◆ Tarea
Según el texto de partida, ¿qué frase es más aconsejable gastar miles de millones en decirle al mundo? Responde, por favor, con esa frase.

◆ Texto de partida
╔══

Cada día se registra un número mayor de ciudadanos que confunden la publicidad con la realidad. Y como ya nadie concibe el ejercicio de la política sin los publicistas que limpian y dan brillo, sanean y embellecen a políticos sucios, oscuros, infectos y feos, nadie concibe tampoco que los gobiernos no tengan el más portentoso de sus soportes en la publicidad. Se acepta el mal menor de mantener a un mal ministro, pero el prestigio de ningún gobernante duraría si no tuviera buenos publicistas.

La mitad de las cosas que nos dicen los gobiernos, sin importar su ideología, es hoy el fruto de una realidad madurada artificialmente por la publicidad. Las estadísticas, que se suponían incontestables, tienen también lecturas publicitarias e interesadas. Si se vuelven indomables y adversas, el problema no está en las cifras, sino en el funcionario que las revela.

Si se publica que somos más pobres, que nuestro sistema de salud es catastrófico, que las agencias del gobierno espían ilegalmente a sus opositores, que se mata a centenares de jóvenes para disfrazarlos de guerrilleros, el carácter escandaloso de estas noticias es contrastado por noticias teñidas de optimismo: cohesión social, confianza inversionista, seguridad democrática. No se dice que, en muchos sentidos, los hechos escandalosamente negativos han sido consecuencia de los postulados optimistas mal aplicados.

Son pocos los gobiernos que se preocupan por formar ciudadanos libres. Cada día se vuelve más difícil esta esperanza. Los ciudadanos libres tienen que construir su propio sentido de ciudadanía. Los gobiernos prefieren ciudadanos henchidos de fe. Porque, si algo necesitan, es que los gobernados den por realidad lo que ha sido fabricado como publicidad. Es más aconsejable gastar miles de millones diciéndole al mundo que “Colombia es pasión”, que invertir educando en lo contrario: que Colombia se ha autodestruido por los excesos de sus pasiones.

La incalculable cantidad de información que circula en el mundo permite que la comodidad de creer lo que se dice sea más frecuente que la incomodidad de verificar aquello que nos dicen.

Este giro drástico en la percepción de la realidad ha vuelto indispensables a los publicistas y a los estrategas de propaganda, y sospechosos y hasta “subversivos” a los ciudadanos que los contradicen.

╚══

◆ Datos almacenados
╔══

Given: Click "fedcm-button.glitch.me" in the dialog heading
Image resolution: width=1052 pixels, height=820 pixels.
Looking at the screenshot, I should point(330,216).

╚══
╔══

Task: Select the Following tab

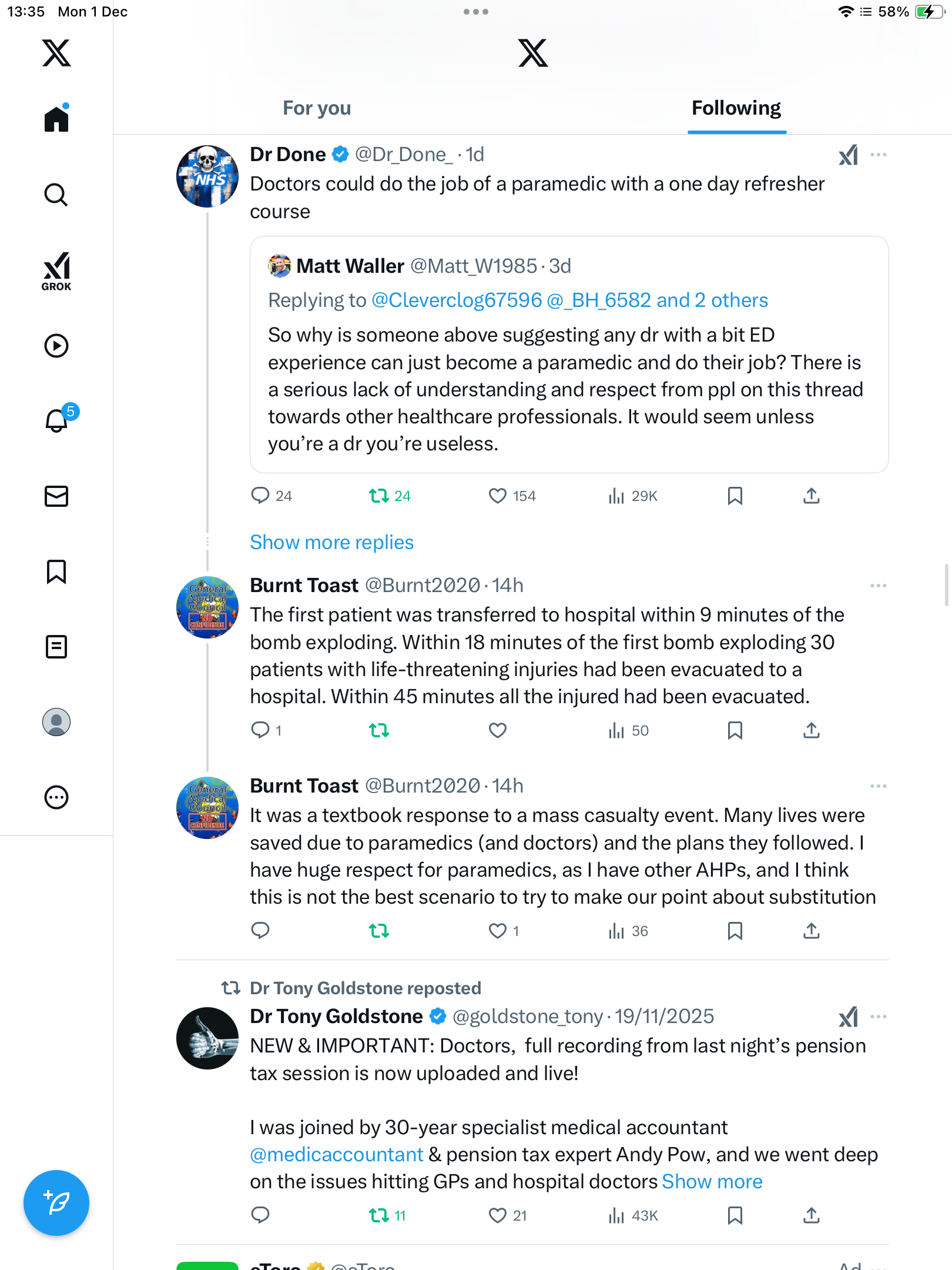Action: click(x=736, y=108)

╚══

◆ Resultado del ejercicio
"Colombia es pasión".